▸ WORK TO COMPLETE: The expected result is every line of the records, printed exactly.

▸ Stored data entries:
++++
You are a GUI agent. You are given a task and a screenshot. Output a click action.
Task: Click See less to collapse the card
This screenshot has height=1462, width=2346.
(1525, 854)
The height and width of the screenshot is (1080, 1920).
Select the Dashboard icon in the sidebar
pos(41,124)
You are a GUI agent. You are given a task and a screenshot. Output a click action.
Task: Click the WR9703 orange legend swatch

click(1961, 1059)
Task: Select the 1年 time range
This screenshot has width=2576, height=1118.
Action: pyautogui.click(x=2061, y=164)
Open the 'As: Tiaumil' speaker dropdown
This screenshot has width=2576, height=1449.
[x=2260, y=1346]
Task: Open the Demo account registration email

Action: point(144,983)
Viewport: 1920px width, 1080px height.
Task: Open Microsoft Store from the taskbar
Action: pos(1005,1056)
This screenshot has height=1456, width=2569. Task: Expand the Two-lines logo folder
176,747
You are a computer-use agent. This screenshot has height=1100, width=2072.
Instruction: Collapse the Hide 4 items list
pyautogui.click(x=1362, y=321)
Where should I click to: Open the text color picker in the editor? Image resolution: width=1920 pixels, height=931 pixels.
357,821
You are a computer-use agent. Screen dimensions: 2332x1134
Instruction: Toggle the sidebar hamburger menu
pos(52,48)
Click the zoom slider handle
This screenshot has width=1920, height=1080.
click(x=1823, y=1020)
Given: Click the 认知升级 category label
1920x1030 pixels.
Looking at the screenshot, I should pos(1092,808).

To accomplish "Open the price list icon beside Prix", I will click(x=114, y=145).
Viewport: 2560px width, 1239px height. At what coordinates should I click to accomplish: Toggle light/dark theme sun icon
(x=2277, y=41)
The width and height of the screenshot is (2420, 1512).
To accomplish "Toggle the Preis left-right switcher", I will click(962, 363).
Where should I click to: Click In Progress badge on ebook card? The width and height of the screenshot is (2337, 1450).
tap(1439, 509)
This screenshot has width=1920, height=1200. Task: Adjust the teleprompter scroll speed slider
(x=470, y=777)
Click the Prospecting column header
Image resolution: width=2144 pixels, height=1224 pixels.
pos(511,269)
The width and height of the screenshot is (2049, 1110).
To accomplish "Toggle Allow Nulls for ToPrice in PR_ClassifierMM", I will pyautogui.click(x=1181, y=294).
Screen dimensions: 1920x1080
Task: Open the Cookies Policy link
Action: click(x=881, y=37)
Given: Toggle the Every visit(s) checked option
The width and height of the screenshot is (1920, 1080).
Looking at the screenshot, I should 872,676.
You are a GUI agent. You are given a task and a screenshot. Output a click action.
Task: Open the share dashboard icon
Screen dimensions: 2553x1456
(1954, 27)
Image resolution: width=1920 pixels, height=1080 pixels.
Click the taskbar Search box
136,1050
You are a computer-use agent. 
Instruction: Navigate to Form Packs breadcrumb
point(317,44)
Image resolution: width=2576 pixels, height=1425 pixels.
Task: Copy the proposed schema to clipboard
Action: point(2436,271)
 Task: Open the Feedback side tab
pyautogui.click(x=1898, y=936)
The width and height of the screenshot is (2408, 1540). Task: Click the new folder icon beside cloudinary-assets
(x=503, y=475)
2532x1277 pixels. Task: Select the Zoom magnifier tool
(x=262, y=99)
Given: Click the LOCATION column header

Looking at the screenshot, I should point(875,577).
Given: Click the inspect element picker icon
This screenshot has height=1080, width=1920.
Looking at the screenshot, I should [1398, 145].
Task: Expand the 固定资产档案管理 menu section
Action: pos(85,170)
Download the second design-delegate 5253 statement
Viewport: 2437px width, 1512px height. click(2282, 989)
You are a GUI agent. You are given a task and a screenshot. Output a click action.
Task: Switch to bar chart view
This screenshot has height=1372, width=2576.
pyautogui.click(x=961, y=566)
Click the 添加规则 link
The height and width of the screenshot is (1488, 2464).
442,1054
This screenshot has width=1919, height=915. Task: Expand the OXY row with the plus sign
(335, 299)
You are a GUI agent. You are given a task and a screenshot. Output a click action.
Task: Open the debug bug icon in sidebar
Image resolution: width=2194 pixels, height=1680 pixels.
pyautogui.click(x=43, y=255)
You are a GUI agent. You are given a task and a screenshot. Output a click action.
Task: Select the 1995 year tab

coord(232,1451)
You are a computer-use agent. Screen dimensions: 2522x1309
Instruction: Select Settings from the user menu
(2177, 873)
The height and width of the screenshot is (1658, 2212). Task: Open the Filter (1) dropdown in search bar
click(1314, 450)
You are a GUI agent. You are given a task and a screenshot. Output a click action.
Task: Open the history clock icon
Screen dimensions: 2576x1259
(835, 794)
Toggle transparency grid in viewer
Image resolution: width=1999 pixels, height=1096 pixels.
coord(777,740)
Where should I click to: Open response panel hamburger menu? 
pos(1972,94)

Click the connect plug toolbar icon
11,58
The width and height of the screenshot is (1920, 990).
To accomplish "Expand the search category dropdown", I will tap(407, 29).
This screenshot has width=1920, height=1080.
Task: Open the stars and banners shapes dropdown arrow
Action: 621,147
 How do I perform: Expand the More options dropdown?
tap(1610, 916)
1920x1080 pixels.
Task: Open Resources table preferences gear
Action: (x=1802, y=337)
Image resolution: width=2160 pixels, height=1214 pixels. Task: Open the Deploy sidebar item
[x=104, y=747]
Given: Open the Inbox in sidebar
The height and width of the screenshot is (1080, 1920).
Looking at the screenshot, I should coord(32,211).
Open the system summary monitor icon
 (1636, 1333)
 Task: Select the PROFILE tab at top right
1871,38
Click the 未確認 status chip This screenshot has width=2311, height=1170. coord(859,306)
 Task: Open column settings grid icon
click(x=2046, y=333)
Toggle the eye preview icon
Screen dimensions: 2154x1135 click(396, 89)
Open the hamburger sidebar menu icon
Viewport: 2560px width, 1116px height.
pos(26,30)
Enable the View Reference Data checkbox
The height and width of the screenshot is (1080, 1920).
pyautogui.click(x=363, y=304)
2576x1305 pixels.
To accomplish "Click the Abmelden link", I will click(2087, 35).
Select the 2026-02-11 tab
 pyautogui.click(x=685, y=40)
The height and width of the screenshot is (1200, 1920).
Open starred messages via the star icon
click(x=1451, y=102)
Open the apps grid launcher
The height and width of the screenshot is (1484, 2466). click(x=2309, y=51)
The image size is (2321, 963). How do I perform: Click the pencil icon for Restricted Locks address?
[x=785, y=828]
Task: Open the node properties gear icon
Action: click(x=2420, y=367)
++++
▸ SOLUTION BELOW:
You are a GUI agent. You are given a task and a screenshot. Output a click action.
Task: Click See less to collapse the card
This screenshot has height=1462, width=2346.
(1525, 854)
The height and width of the screenshot is (1080, 1920).
Select the Dashboard icon in the sidebar
pos(41,124)
You are a GUI agent. You are given a task and a screenshot. Output a click action.
Task: Click the WR9703 orange legend swatch

click(1961, 1059)
Task: Select the 1年 time range
This screenshot has width=2576, height=1118.
Action: pyautogui.click(x=2061, y=164)
Open the 'As: Tiaumil' speaker dropdown
This screenshot has width=2576, height=1449.
[x=2260, y=1346]
Task: Open the Demo account registration email

Action: point(144,983)
Viewport: 1920px width, 1080px height.
Task: Open Microsoft Store from the taskbar
Action: pos(1005,1056)
This screenshot has height=1456, width=2569. Task: Expand the Two-lines logo folder
176,747
You are a computer-use agent. This screenshot has height=1100, width=2072.
Instruction: Collapse the Hide 4 items list
pyautogui.click(x=1362, y=321)
Where should I click to: Open the text color picker in the editor? Image resolution: width=1920 pixels, height=931 pixels.
357,821
You are a computer-use agent. Screen dimensions: 2332x1134
Instruction: Toggle the sidebar hamburger menu
pos(52,48)
Click the zoom slider handle
This screenshot has width=1920, height=1080.
click(x=1823, y=1020)
Given: Click the 认知升级 category label
1920x1030 pixels.
Looking at the screenshot, I should pos(1092,808).

To accomplish "Open the price list icon beside Prix", I will click(x=114, y=145).
Viewport: 2560px width, 1239px height. At what coordinates should I click to accomplish: Toggle light/dark theme sun icon
(x=2277, y=41)
The width and height of the screenshot is (2420, 1512).
To accomplish "Toggle the Preis left-right switcher", I will click(962, 363).
Where should I click to: Click In Progress badge on ebook card? The width and height of the screenshot is (2337, 1450).
tap(1439, 509)
This screenshot has width=1920, height=1200. Task: Adjust the teleprompter scroll speed slider
(x=470, y=777)
Click the Prospecting column header
Image resolution: width=2144 pixels, height=1224 pixels.
pos(511,269)
The width and height of the screenshot is (2049, 1110).
To accomplish "Toggle Allow Nulls for ToPrice in PR_ClassifierMM", I will pyautogui.click(x=1181, y=294).
Screen dimensions: 1920x1080
Task: Open the Cookies Policy link
Action: click(x=881, y=37)
Given: Toggle the Every visit(s) checked option
The width and height of the screenshot is (1920, 1080).
Looking at the screenshot, I should 872,676.
You are a GUI agent. You are given a task and a screenshot. Output a click action.
Task: Open the share dashboard icon
Screen dimensions: 2553x1456
(1954, 27)
Image resolution: width=1920 pixels, height=1080 pixels.
Click the taskbar Search box
136,1050
You are a computer-use agent. 
Instruction: Navigate to Form Packs breadcrumb
point(317,44)
Image resolution: width=2576 pixels, height=1425 pixels.
Task: Copy the proposed schema to clipboard
Action: point(2436,271)
 Task: Open the Feedback side tab
pyautogui.click(x=1898, y=936)
The width and height of the screenshot is (2408, 1540). Task: Click the new folder icon beside cloudinary-assets
(x=503, y=475)
2532x1277 pixels. Task: Select the Zoom magnifier tool
(x=262, y=99)
Given: Click the LOCATION column header

Looking at the screenshot, I should point(875,577).
Given: Click the inspect element picker icon
This screenshot has height=1080, width=1920.
Looking at the screenshot, I should [1398, 145].
Task: Expand the 固定资产档案管理 menu section
Action: pos(85,170)
Download the second design-delegate 5253 statement
Viewport: 2437px width, 1512px height. click(2282, 989)
You are a GUI agent. You are given a task and a screenshot. Output a click action.
Task: Switch to bar chart view
This screenshot has height=1372, width=2576.
pyautogui.click(x=961, y=566)
Click the 添加规则 link
The height and width of the screenshot is (1488, 2464).
442,1054
This screenshot has width=1919, height=915. Task: Expand the OXY row with the plus sign
(335, 299)
You are a GUI agent. You are given a task and a screenshot. Output a click action.
Task: Open the debug bug icon in sidebar
Image resolution: width=2194 pixels, height=1680 pixels.
pyautogui.click(x=43, y=255)
You are a GUI agent. You are given a task and a screenshot. Output a click action.
Task: Select the 1995 year tab

coord(232,1451)
You are a computer-use agent. Screen dimensions: 2522x1309
Instruction: Select Settings from the user menu
(2177, 873)
The height and width of the screenshot is (1658, 2212). Task: Open the Filter (1) dropdown in search bar
click(1314, 450)
You are a GUI agent. You are given a task and a screenshot. Output a click action.
Task: Open the history clock icon
Screen dimensions: 2576x1259
(835, 794)
Toggle transparency grid in viewer
Image resolution: width=1999 pixels, height=1096 pixels.
coord(777,740)
Where should I click to: Open response panel hamburger menu? 
pos(1972,94)

Click the connect plug toolbar icon
11,58
The width and height of the screenshot is (1920, 990).
To accomplish "Expand the search category dropdown", I will tap(407, 29).
This screenshot has width=1920, height=1080.
Task: Open the stars and banners shapes dropdown arrow
Action: 621,147
 How do I perform: Expand the More options dropdown?
tap(1610, 916)
1920x1080 pixels.
Task: Open Resources table preferences gear
Action: (x=1802, y=337)
Image resolution: width=2160 pixels, height=1214 pixels. Task: Open the Deploy sidebar item
[x=104, y=747]
Given: Open the Inbox in sidebar
The height and width of the screenshot is (1080, 1920).
Looking at the screenshot, I should coord(32,211).
Open the system summary monitor icon
 (1636, 1333)
 Task: Select the PROFILE tab at top right
1871,38
Click the 未確認 status chip This screenshot has width=2311, height=1170. coord(859,306)
 Task: Open column settings grid icon
click(x=2046, y=333)
Toggle the eye preview icon
Screen dimensions: 2154x1135 click(396, 89)
Open the hamburger sidebar menu icon
Viewport: 2560px width, 1116px height.
pos(26,30)
Enable the View Reference Data checkbox
The height and width of the screenshot is (1080, 1920).
pyautogui.click(x=363, y=304)
2576x1305 pixels.
To accomplish "Click the Abmelden link", I will click(2087, 35).
Select the 2026-02-11 tab
 pyautogui.click(x=685, y=40)
The height and width of the screenshot is (1200, 1920).
Open starred messages via the star icon
click(x=1451, y=102)
Open the apps grid launcher
The height and width of the screenshot is (1484, 2466). click(x=2309, y=51)
The image size is (2321, 963). How do I perform: Click the pencil icon for Restricted Locks address?
[x=785, y=828]
Task: Open the node properties gear icon
Action: click(x=2420, y=367)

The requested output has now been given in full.